Заметила  и секундой позднее уразумела, что дух разговора пересоздал себя в шипенье эфира.

 Тишина обстановки, теперь моей, - книг, рукописей, фотографий, того же телефонного аппарата, просто кричала. Уж не хотела ли оглушить? Я топнула и сказала: «Так точно, товарищ Сталин!» И воображаемым веером, приготовленным для разговорного карнавала, запустила в сторону телефона. «Терпеть ненавижу! – сказала. - Сам напиши, а после хоть гладью вышивай по тексту!». И уже не задавалась вопросами: «А почему все стараются избавиться от меня? Гонят как прокаженную. Возможно, я недостаточно представительна? А может, чего-то не понимаю?» Лишь подумала: мог и поартистичнее, чуть-чуть полюбезнее, слегка подобрее, а главное -  менее истОричнее. «Как считаете, миледи, мог он хоть на время сменить противную флорентийскую феску на чудесный колпак Арлекина?» - и глянула на портрет актрисы, обитающий на обложке.
 
   Никогда еще эта дама не казалась такой чужой и холодной. Она смотрела мимо и знать не желала, что вместо неё мне виделся рисунок, исполненный тайны и теплоты – тот, незаконченный, что запал в душу у скульптора в мастерской – красавицы тридцатых годов.

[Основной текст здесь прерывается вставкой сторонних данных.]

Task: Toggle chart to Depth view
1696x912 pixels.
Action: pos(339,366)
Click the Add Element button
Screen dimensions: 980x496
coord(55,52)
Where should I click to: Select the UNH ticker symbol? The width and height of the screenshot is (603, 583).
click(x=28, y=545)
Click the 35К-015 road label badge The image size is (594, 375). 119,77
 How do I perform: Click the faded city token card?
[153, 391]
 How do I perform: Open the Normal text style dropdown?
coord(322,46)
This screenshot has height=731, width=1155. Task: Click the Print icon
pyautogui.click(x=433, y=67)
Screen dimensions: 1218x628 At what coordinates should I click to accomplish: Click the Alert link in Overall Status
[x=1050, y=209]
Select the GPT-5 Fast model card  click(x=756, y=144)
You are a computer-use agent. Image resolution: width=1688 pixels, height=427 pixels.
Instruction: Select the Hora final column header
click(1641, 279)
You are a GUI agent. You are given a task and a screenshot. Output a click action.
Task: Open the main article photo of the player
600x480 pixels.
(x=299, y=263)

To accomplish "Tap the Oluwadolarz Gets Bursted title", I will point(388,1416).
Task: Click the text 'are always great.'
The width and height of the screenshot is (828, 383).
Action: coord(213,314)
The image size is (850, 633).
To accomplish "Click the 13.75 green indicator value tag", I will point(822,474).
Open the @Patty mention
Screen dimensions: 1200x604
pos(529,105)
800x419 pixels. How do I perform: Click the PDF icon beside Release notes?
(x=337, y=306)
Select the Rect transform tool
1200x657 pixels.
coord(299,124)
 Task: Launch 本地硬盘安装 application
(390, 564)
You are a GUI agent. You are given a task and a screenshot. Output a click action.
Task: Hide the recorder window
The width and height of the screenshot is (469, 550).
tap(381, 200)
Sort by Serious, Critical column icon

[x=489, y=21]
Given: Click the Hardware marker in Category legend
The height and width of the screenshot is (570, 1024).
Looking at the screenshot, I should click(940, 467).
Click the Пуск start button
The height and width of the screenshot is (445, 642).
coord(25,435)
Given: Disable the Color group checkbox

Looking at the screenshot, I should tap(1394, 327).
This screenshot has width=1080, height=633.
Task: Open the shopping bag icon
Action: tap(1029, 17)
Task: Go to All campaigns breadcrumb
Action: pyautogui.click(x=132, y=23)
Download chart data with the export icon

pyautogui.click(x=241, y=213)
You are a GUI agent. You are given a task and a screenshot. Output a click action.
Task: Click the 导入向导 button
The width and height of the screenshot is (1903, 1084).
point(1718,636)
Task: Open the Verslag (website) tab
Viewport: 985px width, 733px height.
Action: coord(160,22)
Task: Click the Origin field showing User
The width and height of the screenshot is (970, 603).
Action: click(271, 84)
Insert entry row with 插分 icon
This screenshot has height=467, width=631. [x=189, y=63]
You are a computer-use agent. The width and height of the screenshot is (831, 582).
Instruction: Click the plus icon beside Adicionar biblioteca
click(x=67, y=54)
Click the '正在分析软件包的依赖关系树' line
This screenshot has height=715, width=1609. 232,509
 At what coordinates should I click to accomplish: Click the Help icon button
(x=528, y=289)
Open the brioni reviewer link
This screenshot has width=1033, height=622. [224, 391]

    Словно в ответ моим мыслям, от затененных презрительных глаз отлетели очки в роговой оправе, мрак поглотил красную комнату, наполнил шелестом рукокрылых существ. Под летучий шорох и визг кто-то зашевелился возле портьеры. Да это же сам Мистификатор пожаловал на дорожку! Непредсказуемый скандалист. Фантазер параноидальных пространств. Осторожно пошел к софе, бормоча о видениях. Вспомнился напитанный тьмой пейзаж «Вечернего звона», который он искалечил в угоду своей паранойе. «Когда  я сплю, - продолжал бормотать синьор, – ветер открывает створку шкафа моей спины и бушует внутри. Переводит трагизм каннибальских порывов в потуги искусства».

    - Но это же бред, - сказала я. – В это невозможно поверить.
 
    – С тех пор, как люди заговорили об  Истине, место стража занял Гений Абсурда.

    - Мне не нужна никакая истина, я хочу только любить, - ответила я.

    - Не сводимо конечное к бесконечному.

    – А бесы куда деваются? – спросила я чуть не плача. – Обыкновенные человеческие, что испокон века засели в душе.

    Он полагал, что  никуда не деваются, но единственное место, где с ними можно разделаться, - творчество, и на моих глазах, взяв золотой баллончик, пустил по красной модели струей белой пены.

   На сегодняшний день мне уже хватило скандала, и я не стала  мешать. А только смотрела, как красное исчезает под белым, и думала, как это неприятно, когда рассчитываешь на одно, а получаешь другое. Еще я думала, что баллончик напоминает лист аканта – растения, возлюбившего мрамор давным-давно, на заре человечества, и оставившего свои копии в капителях колонн. Обаяние формы утешало той мудростью, которой жива поговорка: «Не всё-то свет, что за окном». Довольный вид Маэстро повел по пути этой мудрости дальше.

   – Вы так красивы, - сказала я, - вас даже смешные усы не портят.
 
   Он пропустил глупость мимо ушей и заметил, что есть вещи сильнее обиды.

   – Уж не о коленке ли  речь? – спросила я.

    Он был так мил, что  оценил во мне время, принявшее форму его почитательницы, и протянул белую книжку, на обложке которой можно было нарисовать новый плавленый сыр, назвать её «Постоянство памяти». И с этим исчез, словно и не был. Восхитительный! Всегда готовый к игре. К поеданию сыра и ромбиков пахлавы.